TEXTO FORNECIDO:
§ §

Afundada em dívidas e em uma crise
política, Fundação Bienal ainda não
garantiu produção da tradicional mostra
que acontece a partir de junho na Itália
MAURÍCIO MORAES
COLABORAÇÃO PARA
A FOLHA
O vazio que marcou a última edição da
Bienal de São Paulo pode chegar ao
pavilhão do Brasil na Bienal de Veneza,
o evento mais importante das artes
plásticas no mundo. Até o momento, a
Fundação Bienal não garante a produção
da mostra, orçada em R$ 350 mil.
Afundada em dívidas que ultrapassam R$ 4
milhões e em meio a uma crise política,
a instituição pode esvaziar a
representação artística e do Estado
brasileiro em Veneza, já que o pavilhão
é considerado território diplomático do
país.
Para
levantar fundos, a Bienal entrou às
pressas com pedido no Ministério da
Cultura para captação de recursos via
lei Rouanet, mas não deve haver tempo
hábil para os trâmites.
"Não
aparecer em Veneza é lamentável, uma
perda incrível para o circuito
brasileiro", diz Ivo Mesquita, curador
da representação brasileira e
responsável pela última edição da Bienal
de São Paulo. "Os reis escandinavos, por
exemplo, vão representar seus países. É
um dano na imagem do Brasil."
Os
artistas selecionados para o pavilhão
brasileiro são o fotógrafo paraense Luiz
Braga e o pintor alagoano Delson Uchôa.
Ambos seguem produzindo normalmente,
apesar da incerteza sobre a mostra.
Segundo
apurou a Folha, a Fundação Bienal
protocolou em 17 de março um projeto de
captação de fundos via lei Rouanet para
custeio da representação brasileira em
Veneza. O pedido está sob analise
técnica e, na melhor das hipóteses,
poderá ser votado apenas em maio, quando
acontece a próxima reunião do Conselho
Nacional de Incentivo à Cultura.
Somente
a partir daí, a fundação estaria apta a
buscar um patrocinador e fazer a
captação. As obras, no entanto, deveriam
ser despachadas no dia 5 de maio, para a
produção da mostra, que será inaugurada
no dia 7 de junho.
Sem decisão
O
presidente da Fundação Bienal, Manoel
Pires da Costa, que deve deixar o cargo
em breve, reconhece que "por enquanto
não há nenhuma decisão" sobre o pavilhão
do Brasil em Veneza. "Não posso tomar a
decisão do próximo presidente",
esquiva-se. A Bienal procura há cinco
meses um novo nome para substituir Pires
da Costa, que está à frente da fundação
há três mandatos.

§ §

TRECHOS DOS DADOS:
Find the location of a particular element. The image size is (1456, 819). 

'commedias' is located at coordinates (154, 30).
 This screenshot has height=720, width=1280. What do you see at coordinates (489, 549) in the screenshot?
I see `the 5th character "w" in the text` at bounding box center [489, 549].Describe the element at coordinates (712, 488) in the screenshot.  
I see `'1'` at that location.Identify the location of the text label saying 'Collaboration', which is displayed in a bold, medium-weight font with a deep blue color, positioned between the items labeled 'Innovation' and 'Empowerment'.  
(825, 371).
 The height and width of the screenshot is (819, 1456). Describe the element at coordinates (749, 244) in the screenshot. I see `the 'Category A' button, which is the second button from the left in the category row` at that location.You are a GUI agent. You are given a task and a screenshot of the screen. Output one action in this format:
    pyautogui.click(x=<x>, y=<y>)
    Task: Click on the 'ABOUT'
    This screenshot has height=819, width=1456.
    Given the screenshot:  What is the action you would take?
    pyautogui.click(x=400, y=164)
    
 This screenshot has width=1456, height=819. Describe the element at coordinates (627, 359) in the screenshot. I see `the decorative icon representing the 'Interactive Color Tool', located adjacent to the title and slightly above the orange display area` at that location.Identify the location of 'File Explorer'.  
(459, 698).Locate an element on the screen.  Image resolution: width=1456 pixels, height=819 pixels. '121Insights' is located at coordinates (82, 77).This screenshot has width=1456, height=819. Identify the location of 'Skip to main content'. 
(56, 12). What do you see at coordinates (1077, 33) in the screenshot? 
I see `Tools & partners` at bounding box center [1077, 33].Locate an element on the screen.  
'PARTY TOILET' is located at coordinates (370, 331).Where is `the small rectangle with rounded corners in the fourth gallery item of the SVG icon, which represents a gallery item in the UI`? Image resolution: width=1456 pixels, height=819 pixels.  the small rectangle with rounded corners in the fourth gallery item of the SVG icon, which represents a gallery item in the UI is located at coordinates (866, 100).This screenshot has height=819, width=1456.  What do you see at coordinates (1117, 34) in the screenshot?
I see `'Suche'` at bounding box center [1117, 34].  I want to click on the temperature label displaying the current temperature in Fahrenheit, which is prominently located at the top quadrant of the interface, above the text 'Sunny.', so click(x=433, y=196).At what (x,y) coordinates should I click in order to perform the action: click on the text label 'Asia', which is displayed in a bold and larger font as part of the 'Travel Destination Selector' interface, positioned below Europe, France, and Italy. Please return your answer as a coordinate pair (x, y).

§ §

O QUE FAZER:
1 > Transcreva da reportagem sobre o pavilhão brasileiro em Veneza o trecho que vai de "Afundada em dívidas e" até "R$ 350 mil.".
2 > Continue a reportagem sobre o pavilhão brasileiro em Veneza a partir do ponto em que ela termina.

RESPOSTAS POR TAREFA:
1 >
Afundada em dívidas e em uma crise
política, Fundação Bienal ainda não
garantiu produção da tradicional mostra
que acontece a partir de junho na Itália
MAURÍCIO MORAES
COLABORAÇÃO PARA
A FOLHA
O vazio que marcou a última edição da
Bienal de São Paulo pode chegar ao
pavilhão do Brasil na Bienal de Veneza,
o evento mais importante das artes
plásticas no mundo. Até o momento, a
Fundação Bienal não garante a produção
da mostra, orçada em R$ 350 mil.

2 >
O mais
cotado para assumir é Andrea Matarazzo,
secretário paulistano das
Subprefeituras. Segundo o presidente do
conselho da fundação, o arquiteto Miguel
Alves Pereira "o Manoel [Pires da Costa]
já não decide mais nada". Ele crê que
haverá representação, mas não dá
garantias nem sabe de onde poderia vir o
dinheiro.
O
Itamaraty, responsável pela manutenção
do pavilhão do Brasil em Veneza, disse
por meio de sua assessoria que trabalha
com a possibilidade da representação
brasileira.
Em
nota, o Ministério da Cultura diz que
desde outubro "vem buscando o
entendimento com as instituições
brasileiras e italianas para resolver
esta situação extremamente delicada que
se abriu com a crise administrativa da
Fundação Bienal de São Paulo e o vazio
institucional então decorrente". Segundo
o comunicado, o ministério "não pode
resolver de forma unilateral a questão,
nem substituir administrativamente a
instituição responsável".
Frases
"Não aparecer
em Veneza é lamentável, uma perda
incrível para o circuito brasileiro"
IVO
MESQUITA
curador do pavilhão brasileiro em Veneza
"Não posso tomar a decisão do próximo
presidente"
MANOEL PIRES
DA COSTA
atual presidente da Fundação Bienal
Brasil define nomes para a Bienal de
Veneza
FABIO CYPRIANO
da Folha de S.Paulo
Dois
artistas de fora do eixo Rio-São Paulo
foram os escolhidos pelo curador Ivo
Mesquita para representar o Brasil na
Bienal de Veneza, programada para ser
aberta ao público no dia 7 de junho: o
fotógrafo paraense Luiz Braga e o pintor
alagoano Delson Uchôa. Mesquita, curador
da polêmica 28ª Bienal de São Paulo,
encerrada em dezembro, confirmou, ontem,
à Folha, sua seleção.
A
galeria Oeste, que representava Braga,
fechou as portas no mês passado.
"Estamos brilhando na razão inversa do
mercado", comentou ele, por telefone, do
Rio de Janeiro. Já Uchôa é representado
pela antiga Brito Cimino, que passa a se
chamar Luciana Brito.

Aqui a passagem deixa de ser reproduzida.